TASKS:
1/ Copy the passage on public interest litigation between "A public interest" and "in our profession.", inclusive.
2/ In the passage on public interest litigation, whom do plaintiffs' lawyers represent?
3/ Pick up the passage on public interest litigation after its last sentence and continue it.

QUOTED PASSAGE:
A public interest litigation is a special kind of struggle, where plaintiffs' lawyers represent both their clients and a larger principle that they seek to vindicate. The burdens of serving both are heavy, but the satisfactions of success are even greater. And, as the story of the Orlikow case illustrates, the fight itself is nothing if not engrossing and challenging. Where else can a lawyer interrogate a CIA Director one day and draft questions for a Member of Parliament the next? To us it seems that public interest lawyers enjoy the lion's share of the satisfactions in our profession.

DATA SHOWN:
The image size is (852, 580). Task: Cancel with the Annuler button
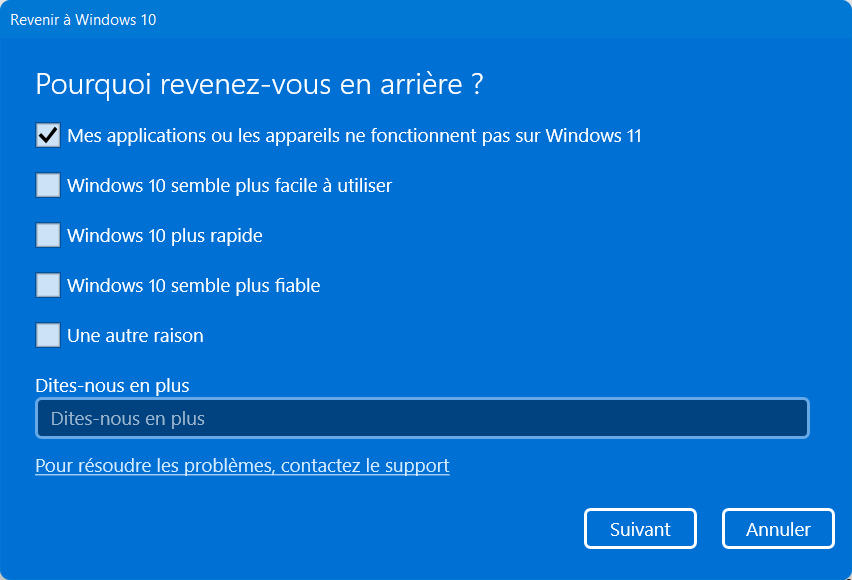point(778,528)
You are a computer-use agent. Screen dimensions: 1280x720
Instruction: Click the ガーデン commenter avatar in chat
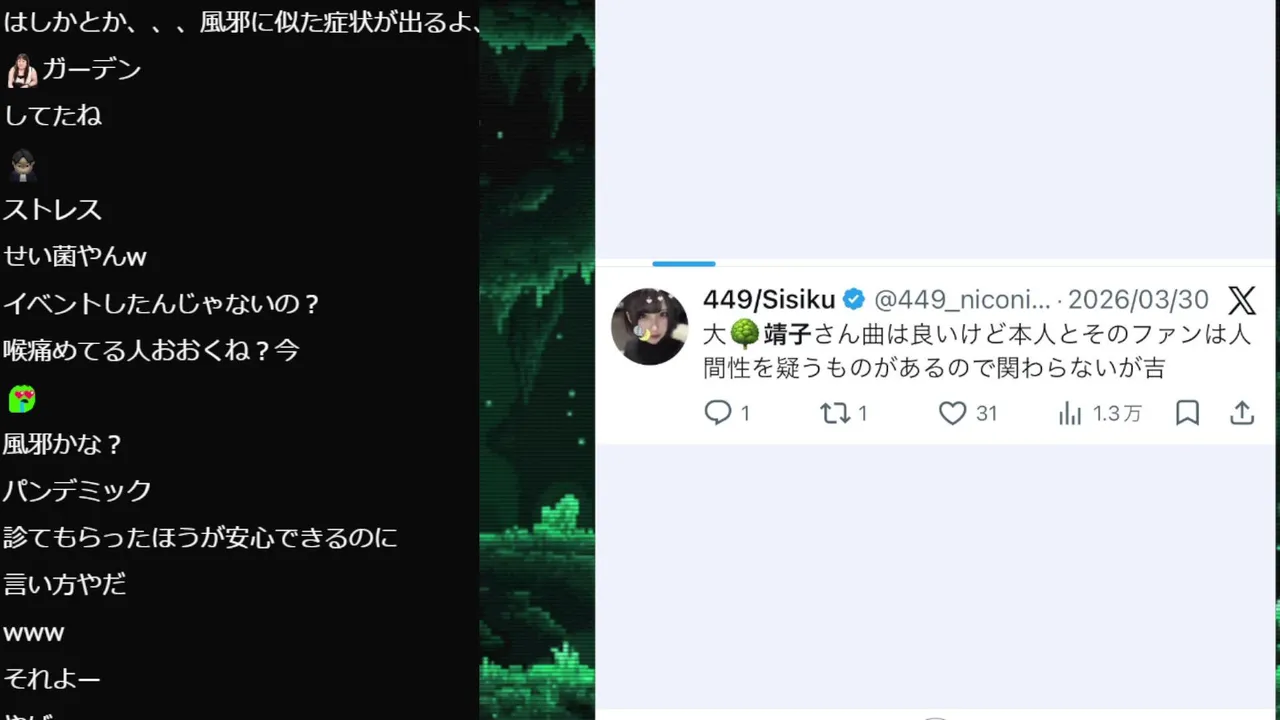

RESPONSES TO THE EXERCISE:
1/
A public interest litigation is a special kind of struggle, where plaintiffs' lawyers represent both their clients and a larger principle that they seek to vindicate. The burdens of serving both are heavy, but the satisfactions of success are even greater. And, as the story of the Orlikow case illustrates, the fight itself is nothing if not engrossing and challenging. Where else can a lawyer interrogate a CIA Director one day and draft questions for a Member of Parliament the next? To us it seems that public interest lawyers enjoy the lion's share of the satisfactions in our profession.

2/ Both their clients and a larger principle that they seek to vindicate.

3/
It is easy for lawyers to lead a schizophrenic existence -- voicing socially responsible views in private, but representing anyone who can pay regardless of the damage to the public their clients and their cases will cause. An integrated life where one's professional activities are an extension of the same ethical and moral principles that shape one's private relations is a boon too often ignored or dismissed as unattainable in the "real world." We don't know of anyone who can work harder or have as much satisfaction in the practice of law as a lawyer whose cases are an extension of personal principles and commitments.

With all its frustrations, the Orlikow case was highly satisfying -- a lesson in the capacity of an enlightened legal system to do justice even when the most powerful agencies and interests are arrayed against it. May we call it one ray of hope in troubled times?